Paul Keightley was aged just 15 when he murdered a 49-year-old man with a hammer in 1991 and badly injured another man by setting fire to his mattress.

He was finally released from jail in December last year and went to live in a bail hostel in Bury.

But Bolton Crown Court heard how, at 3.30am on August 6 he was in Silver Street, Bury, where the 19-year-old victim was enjoying a night out with friends.

Lindsay Thomas, prosecuting, said 40-year-old Keightley was behaving strangely and asked her: “Are you talking to me?”

Then Keightley turned to face her with a sword in his hand and boasted to the frightened teenager: “I’ve done 10 years for murder – it won’t stop me doing anything to you.”

After asking for a cigarette Keightley put the sword down the front of his trousers and the girl ran to a nearby club and rang police.

Officers who arrived 15 minutes later searched him a found the 18 inch long blade inside his jeans.

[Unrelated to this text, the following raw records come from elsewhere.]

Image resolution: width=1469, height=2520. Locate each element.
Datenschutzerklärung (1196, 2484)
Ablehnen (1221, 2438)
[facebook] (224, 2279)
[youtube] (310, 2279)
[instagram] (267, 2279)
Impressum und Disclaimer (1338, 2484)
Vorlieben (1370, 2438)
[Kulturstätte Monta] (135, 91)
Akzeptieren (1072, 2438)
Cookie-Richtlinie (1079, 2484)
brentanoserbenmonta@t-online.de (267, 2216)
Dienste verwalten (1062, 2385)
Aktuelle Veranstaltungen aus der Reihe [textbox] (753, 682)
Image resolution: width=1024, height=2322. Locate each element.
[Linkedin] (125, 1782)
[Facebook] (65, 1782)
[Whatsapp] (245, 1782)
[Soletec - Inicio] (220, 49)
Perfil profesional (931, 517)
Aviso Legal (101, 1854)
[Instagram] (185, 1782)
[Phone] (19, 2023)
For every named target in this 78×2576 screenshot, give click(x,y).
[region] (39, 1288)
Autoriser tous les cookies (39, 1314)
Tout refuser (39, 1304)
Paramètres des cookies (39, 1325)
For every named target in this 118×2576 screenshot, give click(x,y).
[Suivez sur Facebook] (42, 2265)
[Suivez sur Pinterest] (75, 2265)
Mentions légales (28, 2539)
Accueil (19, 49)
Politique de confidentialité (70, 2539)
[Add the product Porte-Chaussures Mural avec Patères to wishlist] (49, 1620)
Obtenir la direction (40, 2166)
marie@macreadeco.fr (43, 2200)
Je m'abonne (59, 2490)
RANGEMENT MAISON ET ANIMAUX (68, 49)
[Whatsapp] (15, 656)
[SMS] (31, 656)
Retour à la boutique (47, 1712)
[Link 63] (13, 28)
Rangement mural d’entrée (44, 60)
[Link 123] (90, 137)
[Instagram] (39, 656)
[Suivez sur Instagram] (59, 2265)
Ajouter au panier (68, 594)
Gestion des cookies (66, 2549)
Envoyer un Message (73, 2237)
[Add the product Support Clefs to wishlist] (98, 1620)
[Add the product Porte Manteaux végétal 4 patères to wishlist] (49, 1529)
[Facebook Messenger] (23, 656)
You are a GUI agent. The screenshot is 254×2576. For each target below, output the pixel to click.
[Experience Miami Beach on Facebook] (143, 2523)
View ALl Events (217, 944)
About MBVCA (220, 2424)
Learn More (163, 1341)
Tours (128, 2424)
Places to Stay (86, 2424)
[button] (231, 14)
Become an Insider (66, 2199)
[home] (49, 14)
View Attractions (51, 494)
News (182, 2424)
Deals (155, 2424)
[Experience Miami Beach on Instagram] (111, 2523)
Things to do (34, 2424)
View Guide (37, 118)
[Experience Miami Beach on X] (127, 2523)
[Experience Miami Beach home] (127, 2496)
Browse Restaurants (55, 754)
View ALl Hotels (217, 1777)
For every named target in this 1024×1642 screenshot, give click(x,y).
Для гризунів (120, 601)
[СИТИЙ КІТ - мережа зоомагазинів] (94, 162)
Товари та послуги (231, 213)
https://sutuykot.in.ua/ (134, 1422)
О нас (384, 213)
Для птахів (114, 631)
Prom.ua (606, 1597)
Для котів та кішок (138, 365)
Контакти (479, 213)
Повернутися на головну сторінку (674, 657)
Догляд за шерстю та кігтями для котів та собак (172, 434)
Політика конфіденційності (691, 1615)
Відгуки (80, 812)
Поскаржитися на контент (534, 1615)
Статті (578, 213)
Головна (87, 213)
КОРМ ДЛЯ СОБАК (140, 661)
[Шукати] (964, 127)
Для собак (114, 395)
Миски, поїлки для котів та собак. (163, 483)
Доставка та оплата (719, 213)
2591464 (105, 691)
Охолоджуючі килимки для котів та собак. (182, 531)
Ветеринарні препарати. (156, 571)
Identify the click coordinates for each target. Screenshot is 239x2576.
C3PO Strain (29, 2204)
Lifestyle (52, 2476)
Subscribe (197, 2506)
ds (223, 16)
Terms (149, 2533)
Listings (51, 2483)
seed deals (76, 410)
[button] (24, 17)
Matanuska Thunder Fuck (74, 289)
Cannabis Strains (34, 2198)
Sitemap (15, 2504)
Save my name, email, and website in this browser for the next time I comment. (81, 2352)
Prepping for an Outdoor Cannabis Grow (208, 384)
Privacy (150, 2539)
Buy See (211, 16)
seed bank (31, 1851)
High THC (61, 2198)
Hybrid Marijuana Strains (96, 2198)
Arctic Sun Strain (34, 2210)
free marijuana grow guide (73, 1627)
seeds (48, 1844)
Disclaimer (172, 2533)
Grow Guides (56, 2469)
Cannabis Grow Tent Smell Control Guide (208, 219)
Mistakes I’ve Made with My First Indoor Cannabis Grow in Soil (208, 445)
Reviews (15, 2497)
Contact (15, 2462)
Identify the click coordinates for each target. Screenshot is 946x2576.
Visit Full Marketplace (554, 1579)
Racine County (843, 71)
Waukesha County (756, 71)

He initially claimed to police that he had been given the sword to hold by men who had gone inside a club to get him a cigarette.

The court heard how Keightley has spent most of his life in prison. In 1992 he was given a life sentence after killing a man by attacking him with a hammer, copper piping and pint pot before pouring bleach over him.

Keightley, then a teenager, also used a lit cigarette to set fire to a mattress where a man lay unconscious. The victim suffered serious injuries.

Following the sword incident Keightley, of Wellington Road, Bury, pleaded guilty to making threats with a bladed article.

Darren Preston, defending, told the court that Keightley had spent so long behind bars that he was institutionalised and struggled to cope after he was released last year.

“Here was a man who had never, in his entire life, lived independently and was having to live by himself,” said Mr Preston.

“He was put in a flat and effectively left to his own devices.”

He added that Keightley’s father had even contacted an MP in a bid to get assistance for his son.

Mr Preston speculated about the reason why Keightley was carrying a sword.

“This, at least subconsciously, must have been a cry for help to get himself back in custody where he feels more comfortable,” he said.

But he stressed that the threats to the woman had only been verbal and Keightley had held the sword at his side and not brandished it.

Sentencing Keightley to 30 months in prison, Judge Timothy Stead told him: “I think you are a dangerous individual.”